╭─ Record extracts

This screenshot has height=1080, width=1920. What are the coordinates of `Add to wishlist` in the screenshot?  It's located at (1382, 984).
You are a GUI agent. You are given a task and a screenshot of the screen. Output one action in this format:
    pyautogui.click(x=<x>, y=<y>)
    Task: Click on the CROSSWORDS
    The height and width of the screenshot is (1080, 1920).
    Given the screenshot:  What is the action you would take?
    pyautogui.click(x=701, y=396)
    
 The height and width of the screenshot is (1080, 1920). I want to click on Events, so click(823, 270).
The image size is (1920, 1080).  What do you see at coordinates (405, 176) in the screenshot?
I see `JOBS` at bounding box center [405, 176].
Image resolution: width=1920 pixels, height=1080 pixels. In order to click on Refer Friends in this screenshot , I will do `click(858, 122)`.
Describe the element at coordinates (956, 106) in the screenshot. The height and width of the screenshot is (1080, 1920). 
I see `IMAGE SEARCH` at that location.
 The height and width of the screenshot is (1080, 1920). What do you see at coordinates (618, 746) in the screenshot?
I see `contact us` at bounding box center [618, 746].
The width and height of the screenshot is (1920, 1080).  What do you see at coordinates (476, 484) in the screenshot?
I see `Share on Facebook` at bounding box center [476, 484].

╰─

Written problem = Give every line of the records above as a Markdown table with the columns Row and Line, numbering each line and skipping any that are blank.

Written answer =
| Row | Line |
|---|---|
| 1 | This screenshot has height=1080, width=1920. What are the coordinates of `Add to wishlist` in the screenshot?  It's located at (1382, 984). |
| 2 | You are a GUI agent. You are given a task and a screenshot of the screen. Output one action in this format: |
| 3 |     pyautogui.click(x=<x>, y=<y>) |
| 4 |     Task: Click on the CROSSWORDS |
| 5 |     The height and width of the screenshot is (1080, 1920). |
| 6 |     Given the screenshot:  What is the action you would take? |
| 7 |     pyautogui.click(x=701, y=396) |
| 8 |  The height and width of the screenshot is (1080, 1920). I want to click on Events, so click(823, 270). |
| 9 | The image size is (1920, 1080).  What do you see at coordinates (405, 176) in the screenshot? |
| 10 | I see `JOBS` at bounding box center [405, 176]. |
| 11 | Image resolution: width=1920 pixels, height=1080 pixels. In order to click on Refer Friends in this screenshot , I will do `click(858, 122)`. |
| 12 | Describe the element at coordinates (956, 106) in the screenshot. The height and width of the screenshot is (1080, 1920).  |
| 13 | I see `IMAGE SEARCH` at that location. |
| 14 |  The height and width of the screenshot is (1080, 1920). What do you see at coordinates (618, 746) in the screenshot? |
| 15 | I see `contact us` at bounding box center [618, 746]. |
| 16 | The width and height of the screenshot is (1920, 1080).  What do you see at coordinates (476, 484) in the screenshot? |
| 17 | I see `Share on Facebook` at bounding box center [476, 484]. |